Media: Cena chleba może dojść nawet do 30 zł

Media: Cena chleba może dojść nawet do 30 zł

Dodano: 
Chleb, zdjęcie ilustracyjne
Chleb, zdjęcie ilustracyjne Źródło:Pixabay / Domena Publiczna
Pod koniec roku bochenek chleba może kosztować nawet 30 zł – informuje "Rzeczpospolita".


Jak czytamy w gazecie, pieczywo w ciągu roku podrożało o ponad jedną czwartą i nie widać szans, by ten wzrost zatrzymać.

"Chleb drożeje, bo drożeją wszystkie składniki do jego produkcji: nie tylko mąka, paliwa czy energia, ale też galopująca inflacja budzi presję na płace. Część firm panikuje, bo dostała ostrzeżenia o możliwych wyłączeniach prądu" – pisze w piątek "Rz".

Podwyżki cen są pewne, pytanie jedynie – o ile.
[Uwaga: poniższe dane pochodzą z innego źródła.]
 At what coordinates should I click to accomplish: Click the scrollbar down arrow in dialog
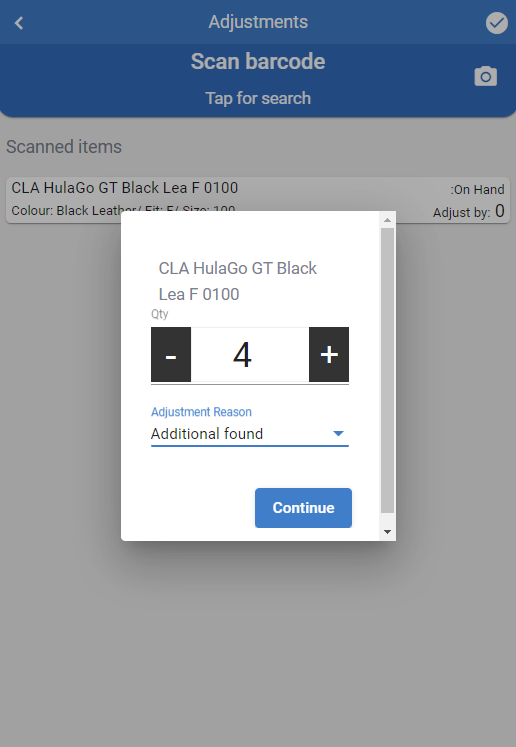387,532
Cytowani przez dziennik eksperci twierdzą, że na koniec roku chleb może kosztować od 10 do aż 30 zł za bochenek.

"Drożeje wszystko, co jest potrzebne do chleba"

– Ceny chleba od początku roku idą do góry, ponieważ drożeje ziarno, a za tym mąka. Drożeje wszystko, co jest potrzebne do chleba, czyli energetyka, paliwo, pensje – powiedział w rozmowie z "Rz" Stanisław Butka, prezes Stowarzyszenia Rzemieślników Piekarstwa Rzeczypospolitej. Jego zdaniem przed końcem roku chleb będzei kosztował 10 zł.
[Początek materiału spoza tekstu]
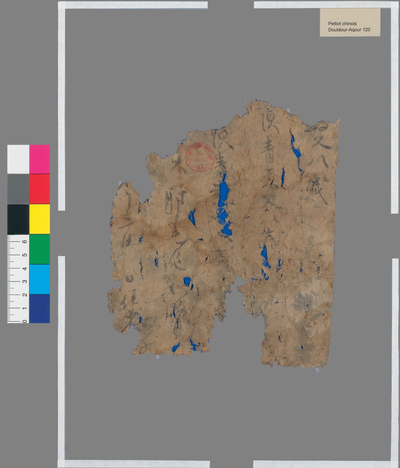Click the manuscript fragment's center
The image size is (400, 468).
(x=223, y=233)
Dużo wyższą podwyżkę prognozuje Jacek Górecki, prezes Stowarzyszenia Producentów Pieczywa. – Jeśli sytuacja makroekonomiczna w kraju nie ulegnie poprawie i nasza branża zostanie objęta ograniczeniami w dostawach gazu i prądu, można się spodziewać, że na jesieni cena chleba będzie oscylowała nawet w okolicach 30 zł za bochenek – uważa prezes SPP.

Putka: To straszenie na wyrost

Nie zgadza się z tym Stefan Putka, były właściciel Piekarni Putka i wiceprezes Cechu Piekarzy Warszawskich. Jak tłumaczy, nie można przewidywać, jakie będą ceny, skoro nie znamy podstawowych parametrów ekonomicznych na koniec roku.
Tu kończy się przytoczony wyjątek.